A commission was established by Williams to figure out how to keep the communion together and its recommendations are due to come out next month. But portions of the report have been leaked to the press and it looks like punishment and then expulsion
will be the route they recommend. Such a course, is finally raising the alarm
not just in the US but around the world. After all, it's not just a problem of the ECUSA, it is any church which includes religious liberals within it. In the UK
, religious liberals within the church have spoken out against the possible recommendations, going so far as to predict mass resignations if the church is taken in such a direction.
Originally the plan was to target the US, but with Canada's affirmation of same sex unions within the church, with liberals to be found in some dioceses in the UK, South Africa, Australia, and Ireland, no one who is a liberal could be safe of recriminations. Canada, or at least the New Westminster diocese in British Coulmbia, could face the same fate as the ECUSA. It's a church devouring anyone not on the right, the result will be a very different communion. But it raises for me, fundamental questions about the nature of the Christian faith.
If there ever was any group in church history which could allow for a diversity of views, which could include doubters and true believers, liberals, conservatives, high church, low church, protestant, catholic, with provinces all around the world, it was the Anglican Communion. It's transformation into a rightwing outfit that kicks out those who differ from it's religious beliefs and practices, means the death of the possibilities of the Anglican communion. And the death of the dream that any religious body can actually break down walls
and include the diversity of human existence.

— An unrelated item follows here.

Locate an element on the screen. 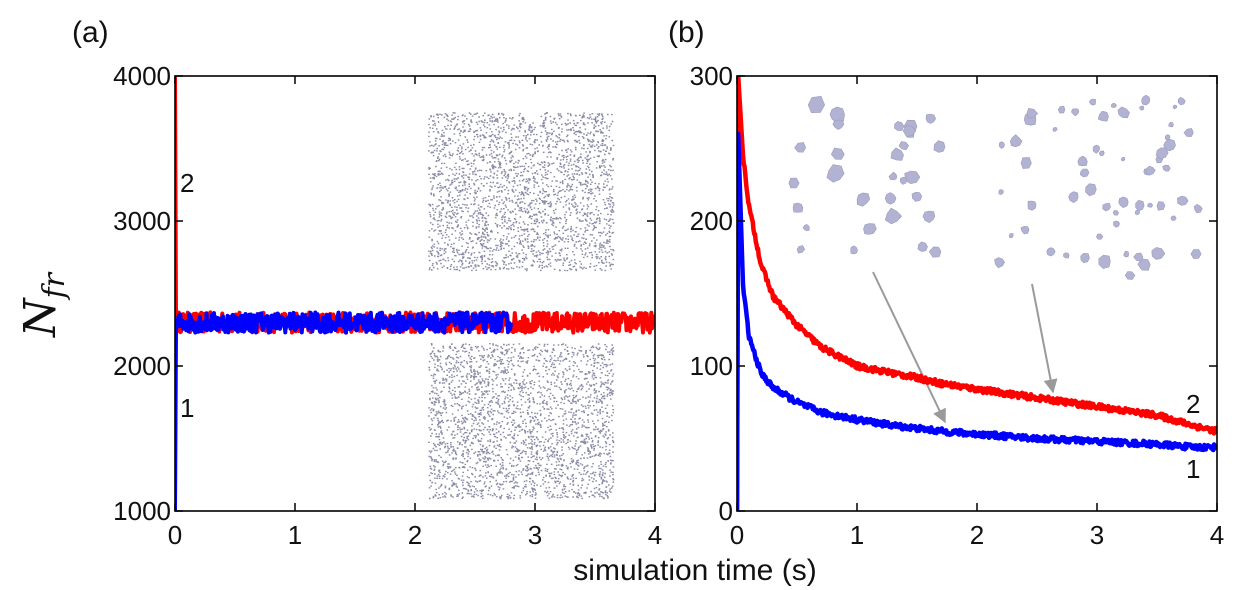 The image size is (1235, 590). panel-a-curve-2-label: 2 is located at coordinates (187, 183).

But it also makes me wonder: what room exists for religious liberals within Christianity? It gets old being the enemy, hated simply over issues of sexuality and theological differences. The conservatives, armed with the numbers, are in a position to take over the United Methodists. The Presbyterians are racked with heresy trials. The Episcopal Church faces expulsion from the communion. Is there any place which is safe, where one is not the target or considered the enemy in the church? I don't know anymore. It certainly has shaken my faith in this religion and what role I could play within it.